TASK DIRECTIONS –
Below are the records; copy out every line that holds the word "computer".

RECORDS –
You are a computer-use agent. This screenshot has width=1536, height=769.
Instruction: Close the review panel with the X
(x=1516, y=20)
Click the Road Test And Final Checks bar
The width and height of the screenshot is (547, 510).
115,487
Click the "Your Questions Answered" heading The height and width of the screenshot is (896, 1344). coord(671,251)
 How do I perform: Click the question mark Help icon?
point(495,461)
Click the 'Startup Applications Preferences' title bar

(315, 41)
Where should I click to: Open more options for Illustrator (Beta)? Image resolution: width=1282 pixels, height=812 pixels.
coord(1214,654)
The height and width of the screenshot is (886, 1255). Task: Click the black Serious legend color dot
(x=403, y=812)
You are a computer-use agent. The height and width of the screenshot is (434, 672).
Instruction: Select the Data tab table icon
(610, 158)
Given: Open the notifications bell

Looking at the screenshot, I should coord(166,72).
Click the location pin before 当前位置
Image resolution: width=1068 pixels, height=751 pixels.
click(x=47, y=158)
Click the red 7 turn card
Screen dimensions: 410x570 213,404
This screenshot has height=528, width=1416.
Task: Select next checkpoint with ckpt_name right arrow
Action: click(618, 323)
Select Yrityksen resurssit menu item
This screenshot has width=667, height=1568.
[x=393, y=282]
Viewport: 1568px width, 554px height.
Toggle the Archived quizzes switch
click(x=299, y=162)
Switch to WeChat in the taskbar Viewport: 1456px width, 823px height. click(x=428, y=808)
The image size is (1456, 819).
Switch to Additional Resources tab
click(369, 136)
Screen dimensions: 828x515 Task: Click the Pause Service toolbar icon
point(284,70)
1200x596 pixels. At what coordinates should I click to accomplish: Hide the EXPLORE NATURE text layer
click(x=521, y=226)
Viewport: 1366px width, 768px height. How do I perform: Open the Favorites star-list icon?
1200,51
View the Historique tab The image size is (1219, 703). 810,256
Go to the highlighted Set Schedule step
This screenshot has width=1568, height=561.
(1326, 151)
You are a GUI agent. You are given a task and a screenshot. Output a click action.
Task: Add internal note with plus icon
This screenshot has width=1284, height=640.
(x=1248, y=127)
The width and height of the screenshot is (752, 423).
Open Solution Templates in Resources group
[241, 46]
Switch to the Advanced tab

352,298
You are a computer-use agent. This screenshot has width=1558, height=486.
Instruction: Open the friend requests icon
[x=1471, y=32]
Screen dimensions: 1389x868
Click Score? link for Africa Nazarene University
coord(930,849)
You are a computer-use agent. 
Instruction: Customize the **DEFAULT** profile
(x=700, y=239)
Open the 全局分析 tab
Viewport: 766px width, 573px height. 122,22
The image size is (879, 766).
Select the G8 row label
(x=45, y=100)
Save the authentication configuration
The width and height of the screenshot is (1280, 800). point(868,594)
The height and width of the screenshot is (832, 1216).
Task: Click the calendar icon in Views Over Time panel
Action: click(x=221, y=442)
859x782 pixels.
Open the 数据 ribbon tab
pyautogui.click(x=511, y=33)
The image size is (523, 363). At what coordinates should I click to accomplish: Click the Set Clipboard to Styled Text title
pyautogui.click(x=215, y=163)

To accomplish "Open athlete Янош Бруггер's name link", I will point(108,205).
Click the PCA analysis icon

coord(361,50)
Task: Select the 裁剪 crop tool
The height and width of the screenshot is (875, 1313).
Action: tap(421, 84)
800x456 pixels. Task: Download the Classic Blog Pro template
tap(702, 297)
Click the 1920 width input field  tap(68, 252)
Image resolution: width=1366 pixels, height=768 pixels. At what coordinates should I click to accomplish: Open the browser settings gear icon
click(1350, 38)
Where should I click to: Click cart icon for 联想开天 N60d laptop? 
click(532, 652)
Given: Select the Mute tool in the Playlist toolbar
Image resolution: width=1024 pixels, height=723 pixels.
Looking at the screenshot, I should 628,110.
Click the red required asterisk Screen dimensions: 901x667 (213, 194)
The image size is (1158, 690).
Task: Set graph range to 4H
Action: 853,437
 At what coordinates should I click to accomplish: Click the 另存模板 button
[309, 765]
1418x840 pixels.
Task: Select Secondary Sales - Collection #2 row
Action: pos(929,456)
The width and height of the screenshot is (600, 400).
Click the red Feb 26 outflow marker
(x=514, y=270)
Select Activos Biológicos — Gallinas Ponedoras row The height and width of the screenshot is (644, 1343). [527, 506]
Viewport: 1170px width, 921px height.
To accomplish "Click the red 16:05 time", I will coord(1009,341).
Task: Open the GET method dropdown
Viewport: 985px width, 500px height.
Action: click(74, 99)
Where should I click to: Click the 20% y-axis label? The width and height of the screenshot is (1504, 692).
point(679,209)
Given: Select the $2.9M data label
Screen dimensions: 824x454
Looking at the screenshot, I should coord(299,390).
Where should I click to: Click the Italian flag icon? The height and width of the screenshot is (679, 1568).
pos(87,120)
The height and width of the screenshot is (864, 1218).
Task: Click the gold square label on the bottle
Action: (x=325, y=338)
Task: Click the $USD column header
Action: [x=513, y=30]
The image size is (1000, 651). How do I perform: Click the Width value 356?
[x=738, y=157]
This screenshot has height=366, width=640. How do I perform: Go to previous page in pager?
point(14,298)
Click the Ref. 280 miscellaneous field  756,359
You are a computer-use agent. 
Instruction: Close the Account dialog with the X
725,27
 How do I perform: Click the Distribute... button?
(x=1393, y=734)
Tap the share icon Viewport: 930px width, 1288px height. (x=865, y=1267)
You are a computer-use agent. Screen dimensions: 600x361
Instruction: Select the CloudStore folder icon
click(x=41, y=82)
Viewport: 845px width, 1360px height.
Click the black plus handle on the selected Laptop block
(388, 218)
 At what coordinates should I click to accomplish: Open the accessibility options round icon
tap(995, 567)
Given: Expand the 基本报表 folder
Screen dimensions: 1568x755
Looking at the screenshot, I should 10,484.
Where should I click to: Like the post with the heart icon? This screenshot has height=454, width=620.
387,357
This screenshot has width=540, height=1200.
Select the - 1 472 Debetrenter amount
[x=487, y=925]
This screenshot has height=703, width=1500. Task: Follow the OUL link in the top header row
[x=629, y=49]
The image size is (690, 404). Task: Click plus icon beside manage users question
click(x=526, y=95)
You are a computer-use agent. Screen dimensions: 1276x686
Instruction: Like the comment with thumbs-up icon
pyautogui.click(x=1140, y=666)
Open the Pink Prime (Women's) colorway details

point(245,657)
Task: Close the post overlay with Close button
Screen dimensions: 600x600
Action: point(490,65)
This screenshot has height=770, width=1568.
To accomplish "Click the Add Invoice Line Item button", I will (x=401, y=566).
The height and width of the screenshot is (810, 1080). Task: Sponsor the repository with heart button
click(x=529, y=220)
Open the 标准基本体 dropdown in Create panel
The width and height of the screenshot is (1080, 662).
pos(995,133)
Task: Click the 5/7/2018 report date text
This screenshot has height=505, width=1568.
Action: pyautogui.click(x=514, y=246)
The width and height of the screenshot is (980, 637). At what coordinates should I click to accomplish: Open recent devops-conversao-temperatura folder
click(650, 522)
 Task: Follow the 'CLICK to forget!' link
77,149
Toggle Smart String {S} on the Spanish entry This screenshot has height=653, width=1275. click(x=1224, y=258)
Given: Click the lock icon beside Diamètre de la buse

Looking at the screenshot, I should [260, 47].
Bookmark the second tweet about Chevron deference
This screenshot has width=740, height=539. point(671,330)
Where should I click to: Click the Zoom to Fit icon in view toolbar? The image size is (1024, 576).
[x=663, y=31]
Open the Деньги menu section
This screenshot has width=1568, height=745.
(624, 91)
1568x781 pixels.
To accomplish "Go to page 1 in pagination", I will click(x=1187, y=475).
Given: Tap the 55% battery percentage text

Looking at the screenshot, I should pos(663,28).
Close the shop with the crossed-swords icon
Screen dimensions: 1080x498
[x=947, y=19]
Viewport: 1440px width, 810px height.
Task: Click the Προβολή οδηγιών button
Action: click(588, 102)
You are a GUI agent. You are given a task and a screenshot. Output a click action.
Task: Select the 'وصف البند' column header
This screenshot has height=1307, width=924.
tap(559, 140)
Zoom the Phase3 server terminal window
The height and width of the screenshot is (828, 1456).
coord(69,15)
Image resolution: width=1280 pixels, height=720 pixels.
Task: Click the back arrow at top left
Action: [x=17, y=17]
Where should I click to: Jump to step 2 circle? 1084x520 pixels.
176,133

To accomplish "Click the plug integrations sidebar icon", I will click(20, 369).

YOUR RESPONSE –
You are a computer-use agent. This screenshot has width=1536, height=769.
You are a computer-use agent. The height and width of the screenshot is (434, 672).
You are a computer-use agent. This screenshot has width=1558, height=486.
You are a computer-use agent. 
You are a computer-use agent. 
You are a computer-use agent. Screen dimensions: 600x361
You are a computer-use agent. Screen dimensions: 1276x686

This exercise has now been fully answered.